Castro was added to the Tigers 40–man roster following the 2019 season. Castro made his major league debut on July 27, 2020, but gave up a two-run homer in one inning of work.

===Toronto Blue Jays===
On December 7, 2020, Castro was claimed off waivers by the Toronto Blue Jays. On January 21, 2021, Castro was designated for assignment by the Blue Jays following the signing of Tyler Chatwood. Castro was outrighted on January 27. On April 14, 2021, Castro was selected to the active roster.

===Cleveland Guardians===
On April 7, 2022, the Blue Jays traded Castro to the Cleveland Guardians in exchange for Bradley Zimmer. Castro was designated for assignment on September 1, 2022.

===Baltimore Orioles===
On September 3, 2022, Castro was claimed off waivers by the Baltimore Orioles. He made 8 appearances for the Triple-A Norfolk Tides down the stretch, registering a 2.16 ERA with 8 strikeouts in 8 1/3 innings pitched. He did not appear in a game for Baltimore, and was designated for assignment on October 6, after Anthony Bemboom was added to the roster. He cleared waivers and was sent outright to Norfolk on October 10, but rejected the assignment in favor of free agency on October 13.

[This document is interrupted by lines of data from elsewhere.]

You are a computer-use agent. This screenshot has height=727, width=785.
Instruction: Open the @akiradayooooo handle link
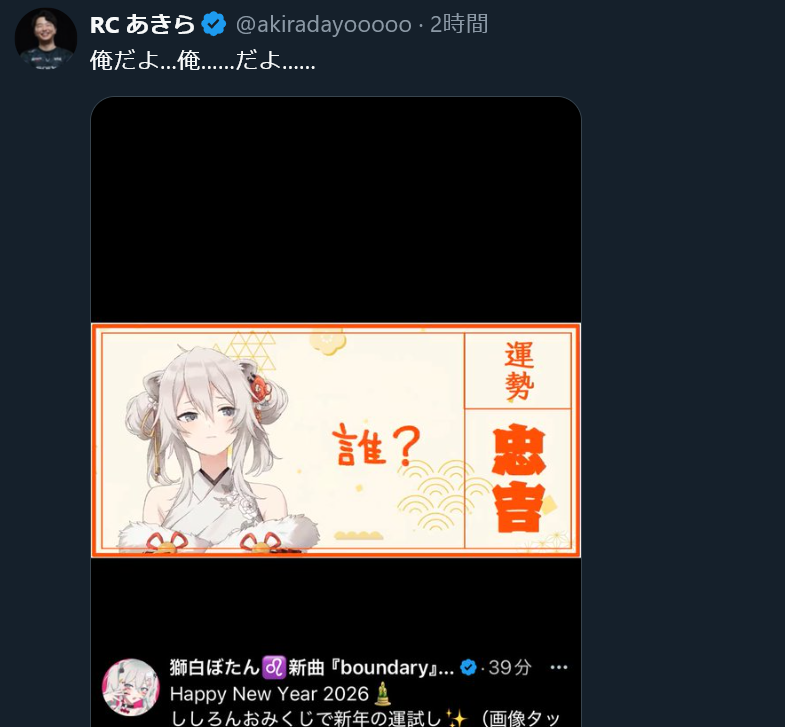click(323, 25)
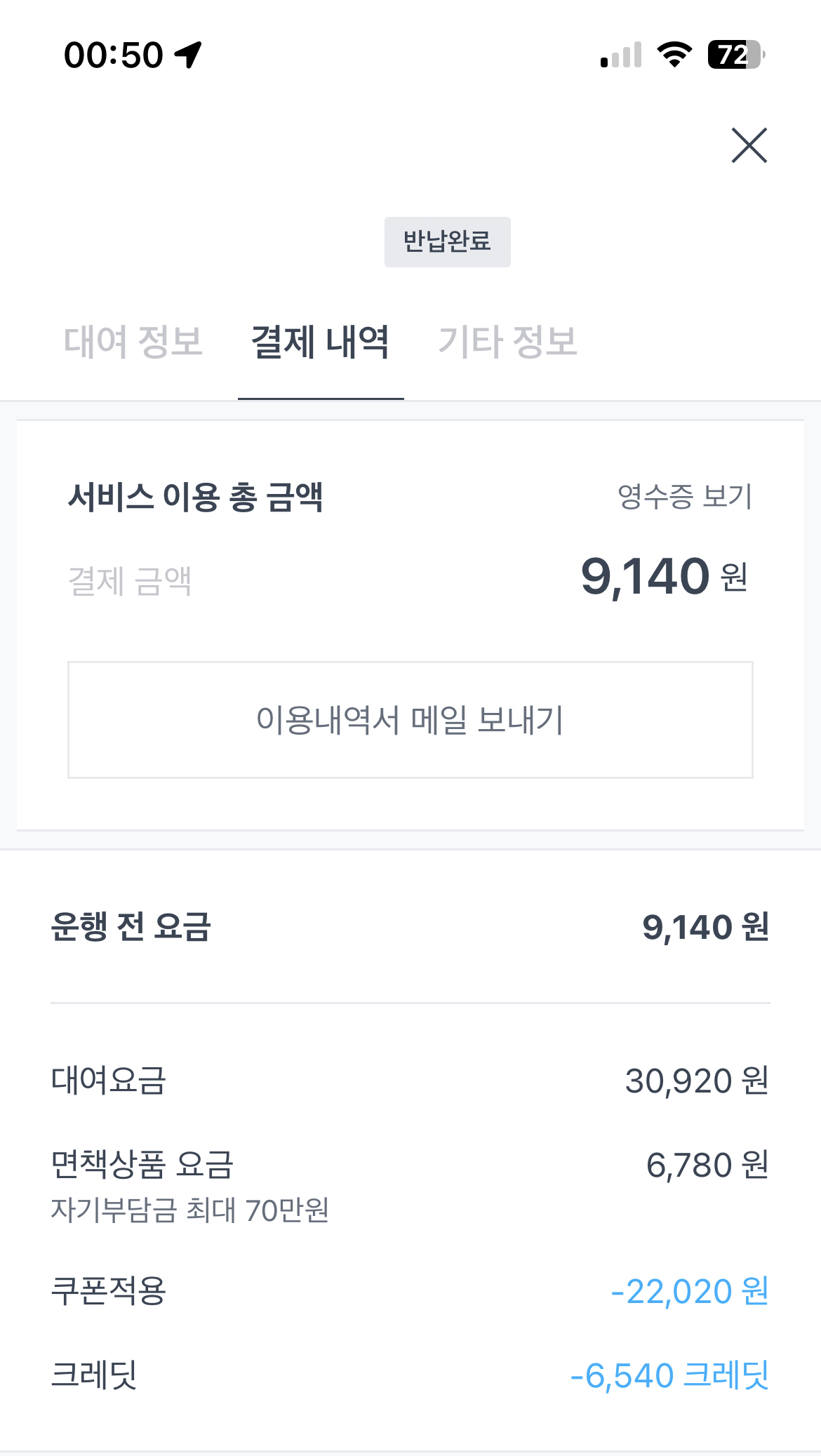Tap the 00:50 clock in status bar
The height and width of the screenshot is (1456, 821).
(x=114, y=55)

===Washington Nationals===
On December 14, 2022, Castro signed a minor league deal with the Washington Nationals. He appeared in only two games for the Triple–A Rochester Red Wings, allowing five runs on three hits and three walks in 1/3 of an inning. On July 25, 2023, Castro was released by the Nationals organization.

===Piratas de Campeche===
On April 11, 2024, Castro signed with the Piratas de Campeche of the Mexican League. In 14 relief outings for the Piratas, he struggled to an 8.76 ERA with 20 strikeouts and 3 saves across 12 1/3 innings pitched. Castro was released by Campeche on May 15.